During his term as president, Lincoln complained of frequent fatigue, severe headaches, and cold hands and feet. This and other evidence gathered over the course of 20 years of research into Lincoln’s medical history has led Dr. Harold Schwartz of the University of Southern California School of Medicine to conclude that at the time of his assassination Lincoln was dying of heart disease. Writing in the Western Journal of Medicine in 1978, Dr. Schwarz asserted that Lincoln suffered from Marfan’s syndrome, a hereditary disease that affects bone growth and heart function. Dr. Schwartz noted that Lincoln had disproportionately long arms and legs, unusually long middle fingers, and a sunken chest - all typical of Marfan sufferers. Moreover, Dr. Schwartz observed, Lincoln once commented that his left foot vibrated involuntarily hen he sat with his left leg crossed over his right. This, said Dr. Schwartz, undoubtedly was caused by aortic regurgitation, a Marfan-related disorder in which the valves of the great artery leading from the heart do not close properly, causing blood to flow in spurts with enough force to wiggle a dangling foot. Lincoln also struggled with chronic constipation throughout much of his life.
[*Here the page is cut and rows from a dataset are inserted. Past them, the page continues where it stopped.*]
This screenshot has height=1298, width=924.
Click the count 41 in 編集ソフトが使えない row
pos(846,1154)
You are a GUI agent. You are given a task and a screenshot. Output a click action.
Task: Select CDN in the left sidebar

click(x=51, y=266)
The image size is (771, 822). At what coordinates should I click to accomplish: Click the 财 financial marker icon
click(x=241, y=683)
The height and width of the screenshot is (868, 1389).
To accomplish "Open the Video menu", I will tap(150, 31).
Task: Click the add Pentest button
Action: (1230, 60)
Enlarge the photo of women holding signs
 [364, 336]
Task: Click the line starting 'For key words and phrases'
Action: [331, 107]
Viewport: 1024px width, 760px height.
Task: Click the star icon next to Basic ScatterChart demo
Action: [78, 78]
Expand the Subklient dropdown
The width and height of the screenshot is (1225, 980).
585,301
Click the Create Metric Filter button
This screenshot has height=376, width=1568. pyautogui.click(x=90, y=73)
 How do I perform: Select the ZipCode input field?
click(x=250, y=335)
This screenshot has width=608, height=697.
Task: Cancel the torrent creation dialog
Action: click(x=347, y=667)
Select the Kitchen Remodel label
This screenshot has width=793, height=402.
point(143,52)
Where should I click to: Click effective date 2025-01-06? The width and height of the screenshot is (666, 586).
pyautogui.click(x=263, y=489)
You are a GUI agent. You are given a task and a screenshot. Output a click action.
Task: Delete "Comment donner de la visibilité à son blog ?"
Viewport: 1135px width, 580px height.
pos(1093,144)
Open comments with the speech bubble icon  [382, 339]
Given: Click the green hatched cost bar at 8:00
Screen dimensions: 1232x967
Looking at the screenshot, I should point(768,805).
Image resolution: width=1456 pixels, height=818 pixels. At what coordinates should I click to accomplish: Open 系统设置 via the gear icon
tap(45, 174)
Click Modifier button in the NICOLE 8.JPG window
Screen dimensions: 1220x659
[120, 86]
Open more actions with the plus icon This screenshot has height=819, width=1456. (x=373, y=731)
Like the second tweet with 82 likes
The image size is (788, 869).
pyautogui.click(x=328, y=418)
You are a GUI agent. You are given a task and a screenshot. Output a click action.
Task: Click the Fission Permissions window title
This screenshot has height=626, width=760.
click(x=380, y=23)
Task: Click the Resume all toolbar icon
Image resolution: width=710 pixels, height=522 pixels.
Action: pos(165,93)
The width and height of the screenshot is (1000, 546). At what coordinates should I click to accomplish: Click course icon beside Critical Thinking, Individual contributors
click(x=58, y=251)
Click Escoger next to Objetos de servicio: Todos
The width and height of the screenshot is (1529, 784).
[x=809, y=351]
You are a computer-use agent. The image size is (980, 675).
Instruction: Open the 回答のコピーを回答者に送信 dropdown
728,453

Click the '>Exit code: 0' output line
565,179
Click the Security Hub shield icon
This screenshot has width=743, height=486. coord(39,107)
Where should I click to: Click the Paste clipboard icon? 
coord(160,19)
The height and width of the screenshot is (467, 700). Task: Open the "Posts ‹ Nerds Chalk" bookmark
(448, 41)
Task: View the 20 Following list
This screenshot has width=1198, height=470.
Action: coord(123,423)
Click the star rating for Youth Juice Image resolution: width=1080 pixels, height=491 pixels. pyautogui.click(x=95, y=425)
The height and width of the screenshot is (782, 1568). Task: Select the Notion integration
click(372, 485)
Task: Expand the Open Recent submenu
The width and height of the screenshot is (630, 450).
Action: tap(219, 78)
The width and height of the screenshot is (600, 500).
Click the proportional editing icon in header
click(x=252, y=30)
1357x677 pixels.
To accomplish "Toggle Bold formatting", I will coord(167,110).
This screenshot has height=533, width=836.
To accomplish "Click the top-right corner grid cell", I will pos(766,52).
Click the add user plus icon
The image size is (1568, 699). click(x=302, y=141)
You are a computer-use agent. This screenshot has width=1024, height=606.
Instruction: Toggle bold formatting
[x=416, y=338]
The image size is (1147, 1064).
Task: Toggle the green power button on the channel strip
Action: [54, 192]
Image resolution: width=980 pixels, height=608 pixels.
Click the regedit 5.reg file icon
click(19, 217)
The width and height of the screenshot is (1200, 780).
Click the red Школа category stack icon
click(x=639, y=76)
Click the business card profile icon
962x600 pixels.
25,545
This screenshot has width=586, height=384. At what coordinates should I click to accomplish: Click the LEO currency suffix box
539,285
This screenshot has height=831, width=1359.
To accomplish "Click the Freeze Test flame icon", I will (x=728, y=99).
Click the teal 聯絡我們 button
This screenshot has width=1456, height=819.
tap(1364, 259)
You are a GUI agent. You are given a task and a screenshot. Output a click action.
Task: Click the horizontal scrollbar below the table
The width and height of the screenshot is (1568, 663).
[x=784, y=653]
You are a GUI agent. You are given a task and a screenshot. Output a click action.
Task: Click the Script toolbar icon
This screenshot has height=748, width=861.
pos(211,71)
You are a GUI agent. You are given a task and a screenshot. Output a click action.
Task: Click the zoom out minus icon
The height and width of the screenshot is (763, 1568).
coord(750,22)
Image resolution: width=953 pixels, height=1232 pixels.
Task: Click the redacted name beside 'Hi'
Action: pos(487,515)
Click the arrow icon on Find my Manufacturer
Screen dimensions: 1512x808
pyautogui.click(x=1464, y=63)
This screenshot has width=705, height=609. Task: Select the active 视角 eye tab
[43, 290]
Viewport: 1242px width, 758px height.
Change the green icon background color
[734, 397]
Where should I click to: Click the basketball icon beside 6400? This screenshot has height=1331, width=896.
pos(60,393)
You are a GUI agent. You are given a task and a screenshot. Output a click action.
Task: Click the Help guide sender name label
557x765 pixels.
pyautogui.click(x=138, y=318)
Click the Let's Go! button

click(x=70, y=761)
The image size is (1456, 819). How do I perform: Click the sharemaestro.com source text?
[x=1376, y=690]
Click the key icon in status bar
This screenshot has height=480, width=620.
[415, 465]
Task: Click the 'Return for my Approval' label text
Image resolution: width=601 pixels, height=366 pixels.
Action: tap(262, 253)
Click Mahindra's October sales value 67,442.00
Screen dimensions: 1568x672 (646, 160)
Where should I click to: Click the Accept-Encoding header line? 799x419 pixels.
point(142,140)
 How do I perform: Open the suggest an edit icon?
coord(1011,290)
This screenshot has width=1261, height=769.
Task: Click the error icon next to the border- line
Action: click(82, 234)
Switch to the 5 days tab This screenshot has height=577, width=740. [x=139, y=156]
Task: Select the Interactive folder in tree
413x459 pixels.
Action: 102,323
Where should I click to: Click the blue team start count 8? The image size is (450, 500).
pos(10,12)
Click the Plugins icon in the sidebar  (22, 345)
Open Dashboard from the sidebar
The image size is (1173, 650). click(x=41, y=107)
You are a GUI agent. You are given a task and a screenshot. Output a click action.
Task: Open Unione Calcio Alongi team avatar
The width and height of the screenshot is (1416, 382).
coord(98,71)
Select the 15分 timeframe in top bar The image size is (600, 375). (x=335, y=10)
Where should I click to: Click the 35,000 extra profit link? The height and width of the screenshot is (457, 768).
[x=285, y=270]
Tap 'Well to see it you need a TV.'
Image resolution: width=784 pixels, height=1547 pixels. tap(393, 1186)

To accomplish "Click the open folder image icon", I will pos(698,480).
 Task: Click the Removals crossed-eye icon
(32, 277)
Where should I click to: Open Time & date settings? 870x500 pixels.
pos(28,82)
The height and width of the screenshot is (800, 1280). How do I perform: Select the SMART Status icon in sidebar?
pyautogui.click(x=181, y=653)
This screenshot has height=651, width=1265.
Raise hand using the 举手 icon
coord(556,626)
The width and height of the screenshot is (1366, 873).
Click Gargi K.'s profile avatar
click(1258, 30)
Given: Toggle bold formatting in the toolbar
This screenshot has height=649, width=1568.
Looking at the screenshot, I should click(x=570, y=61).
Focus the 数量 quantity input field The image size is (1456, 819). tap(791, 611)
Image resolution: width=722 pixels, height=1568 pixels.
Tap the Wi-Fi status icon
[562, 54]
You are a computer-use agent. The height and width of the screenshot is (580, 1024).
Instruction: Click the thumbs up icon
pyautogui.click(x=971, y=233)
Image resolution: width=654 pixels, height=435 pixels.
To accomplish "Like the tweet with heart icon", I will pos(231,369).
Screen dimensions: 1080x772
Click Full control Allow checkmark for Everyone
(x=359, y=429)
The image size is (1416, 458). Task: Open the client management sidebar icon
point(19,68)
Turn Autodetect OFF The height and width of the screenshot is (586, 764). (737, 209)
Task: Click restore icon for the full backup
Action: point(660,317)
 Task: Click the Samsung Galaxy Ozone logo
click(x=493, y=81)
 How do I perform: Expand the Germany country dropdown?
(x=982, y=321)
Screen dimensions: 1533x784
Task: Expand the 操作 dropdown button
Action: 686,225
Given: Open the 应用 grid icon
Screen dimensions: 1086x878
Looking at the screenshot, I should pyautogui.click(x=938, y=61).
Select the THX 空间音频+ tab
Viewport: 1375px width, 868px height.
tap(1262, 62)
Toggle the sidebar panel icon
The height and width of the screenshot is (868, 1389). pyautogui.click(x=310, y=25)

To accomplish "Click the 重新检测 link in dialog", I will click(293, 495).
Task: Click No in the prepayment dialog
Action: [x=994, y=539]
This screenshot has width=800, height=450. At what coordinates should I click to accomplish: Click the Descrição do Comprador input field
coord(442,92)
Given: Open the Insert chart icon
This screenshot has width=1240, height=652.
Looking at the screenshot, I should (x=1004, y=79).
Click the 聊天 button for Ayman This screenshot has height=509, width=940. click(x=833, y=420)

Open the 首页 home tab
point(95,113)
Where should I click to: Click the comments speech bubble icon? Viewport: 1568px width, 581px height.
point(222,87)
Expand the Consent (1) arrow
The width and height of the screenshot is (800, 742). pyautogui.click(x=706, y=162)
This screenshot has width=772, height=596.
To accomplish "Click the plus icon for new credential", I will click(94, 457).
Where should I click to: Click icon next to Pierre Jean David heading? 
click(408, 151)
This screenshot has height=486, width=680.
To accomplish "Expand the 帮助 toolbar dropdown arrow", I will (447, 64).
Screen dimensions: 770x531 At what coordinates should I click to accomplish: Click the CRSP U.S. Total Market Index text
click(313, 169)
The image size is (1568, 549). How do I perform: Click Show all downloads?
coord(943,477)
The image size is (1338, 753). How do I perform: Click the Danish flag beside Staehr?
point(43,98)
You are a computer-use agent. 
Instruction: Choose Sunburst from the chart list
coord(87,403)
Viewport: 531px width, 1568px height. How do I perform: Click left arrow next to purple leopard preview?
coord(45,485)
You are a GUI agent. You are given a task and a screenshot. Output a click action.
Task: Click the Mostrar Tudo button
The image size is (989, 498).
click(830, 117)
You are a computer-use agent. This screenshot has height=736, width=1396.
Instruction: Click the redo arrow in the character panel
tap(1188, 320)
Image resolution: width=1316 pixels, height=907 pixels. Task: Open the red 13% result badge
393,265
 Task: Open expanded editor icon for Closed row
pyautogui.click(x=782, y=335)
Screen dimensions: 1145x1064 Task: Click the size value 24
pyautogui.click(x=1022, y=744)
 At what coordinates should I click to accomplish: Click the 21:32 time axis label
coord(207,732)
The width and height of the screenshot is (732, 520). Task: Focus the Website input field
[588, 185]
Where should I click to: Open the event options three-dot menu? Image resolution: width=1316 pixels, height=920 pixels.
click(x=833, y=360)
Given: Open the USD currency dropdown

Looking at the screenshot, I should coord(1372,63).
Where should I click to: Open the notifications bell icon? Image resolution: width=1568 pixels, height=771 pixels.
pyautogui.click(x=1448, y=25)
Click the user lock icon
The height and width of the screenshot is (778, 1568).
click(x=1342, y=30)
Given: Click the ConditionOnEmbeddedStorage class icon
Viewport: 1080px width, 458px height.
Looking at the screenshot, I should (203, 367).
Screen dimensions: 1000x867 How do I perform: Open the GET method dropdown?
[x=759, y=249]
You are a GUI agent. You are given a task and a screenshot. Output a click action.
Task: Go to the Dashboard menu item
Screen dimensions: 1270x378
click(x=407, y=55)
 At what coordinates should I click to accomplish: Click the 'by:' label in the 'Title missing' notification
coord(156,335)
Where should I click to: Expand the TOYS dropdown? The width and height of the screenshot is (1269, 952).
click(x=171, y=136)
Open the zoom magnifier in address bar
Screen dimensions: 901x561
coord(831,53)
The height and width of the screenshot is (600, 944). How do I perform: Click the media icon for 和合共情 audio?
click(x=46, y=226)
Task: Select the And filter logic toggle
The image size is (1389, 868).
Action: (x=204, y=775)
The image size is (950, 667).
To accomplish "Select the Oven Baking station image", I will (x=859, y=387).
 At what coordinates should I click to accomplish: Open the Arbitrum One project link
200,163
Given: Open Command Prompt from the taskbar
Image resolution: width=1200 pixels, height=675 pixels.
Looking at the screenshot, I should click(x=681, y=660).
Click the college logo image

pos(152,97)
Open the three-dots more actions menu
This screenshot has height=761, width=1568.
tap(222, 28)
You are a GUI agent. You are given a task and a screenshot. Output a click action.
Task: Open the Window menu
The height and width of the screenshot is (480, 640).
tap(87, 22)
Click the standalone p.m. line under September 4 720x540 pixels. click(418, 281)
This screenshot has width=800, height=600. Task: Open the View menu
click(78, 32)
PERSONALITY: By all accounts, Lincoln was disarmingly unpretentious, a plain-spoken man genuinely interested in people and their problems. A good listener, he typically sat in silence rubbing his chin while a visitor explained his point of view. He was at his best in relaxed conversation with small groups. His ready wit, down-home logic, and seemingly endless store of anecdotes delighted those present. “His custom of interspersing conversation with incidents, anecdotes, and witticisms,” commenting one observer, “are well calculated to impress his hearers with the kindheartedness of the man. And they are so adroitly and delicately mingled in the thread of his discourse that one hardly notices the digression.” For all his good humor, however, Lincoln had a dark side; he wrestled with severe bouts of mental depression. Long time friend Joshua Speed recalled that when he first met Lincoln, then a young lawyer, “I look up at him, and I thought then, as I think now, that I never saw so gloomy and melancholy a face in my life.” Lincoln himself once complained, “If what I feel ere equally distributed to the whole human family, there would not be one cheerful face on the earth. Whether I should eve be better, I cannot tell; I awfully forebode I shall not. To remain as I am is impossible; I must die or be better, it appears to me.” Lincoln spoke in a high pitched voice with a marked frontier accent, pronouncing such words as get, there, and chair as git, thar, and cheer and saying haint for haven’t.